3. A crise financeira veio demonstrar que os mercados não eram tão inteligentes como se pensava e que a política teria de regressar para tentar impor-lhes regras que evitassem os seus efeitos sociais mais perversos. Mas a grande mudança foi política. Hoje, na Europa e nos Estados Unidos, a revolta das classes médias contra a falta de oportunidades e o aumento das desigualdades não se traduz em manifestações violentas mas em escolhas eleitorais.
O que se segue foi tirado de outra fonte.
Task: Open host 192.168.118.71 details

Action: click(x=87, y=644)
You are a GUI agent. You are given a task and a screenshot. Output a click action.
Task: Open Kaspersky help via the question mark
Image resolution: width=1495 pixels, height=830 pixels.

Parte das classes médias que se vêm como perdedoras da globalização votam nos partidos de extrema-direita e populistas ou em novas versões da esquerda radical e no regresso ao passado de alguns partidos sociais-democratas, cansados da terceira-via (falo de Corbyn e não de Costa, só para esclarecer). A própria Europa, prometida como protectora dos efeitos nefastos da globalização, falhou completamente a sua missão logo à primeira crise séria que teve de enfrentar. As injustiças sociais abriram o campo à xenofobia e ao nacionalismo, fazendo dos refugiados de hoje e dos imigrantes de ontem e de amanhã a gasolina que está a inflamar os extremismos, substituindo uma alternativa que a social-democracia ainda não conseguiu oferecer. Politicamente, as democracias europeias estão a sufocar.

É este o nosso dilema. O dilema do cidadão português que assiste estupefacto ao que se passa à sua volta, que não é contra os mercados nem contra a abertura ao mundo, que não embirra com os ricos mesmo que tenha alguma inveja, mas que assiste, fatalista ou revoltado, ao que se passa à sua volta. E que começa a perceber uma coisa: a conversa que lhe deram nos últimos anos afinal tem muito que se lhe diga.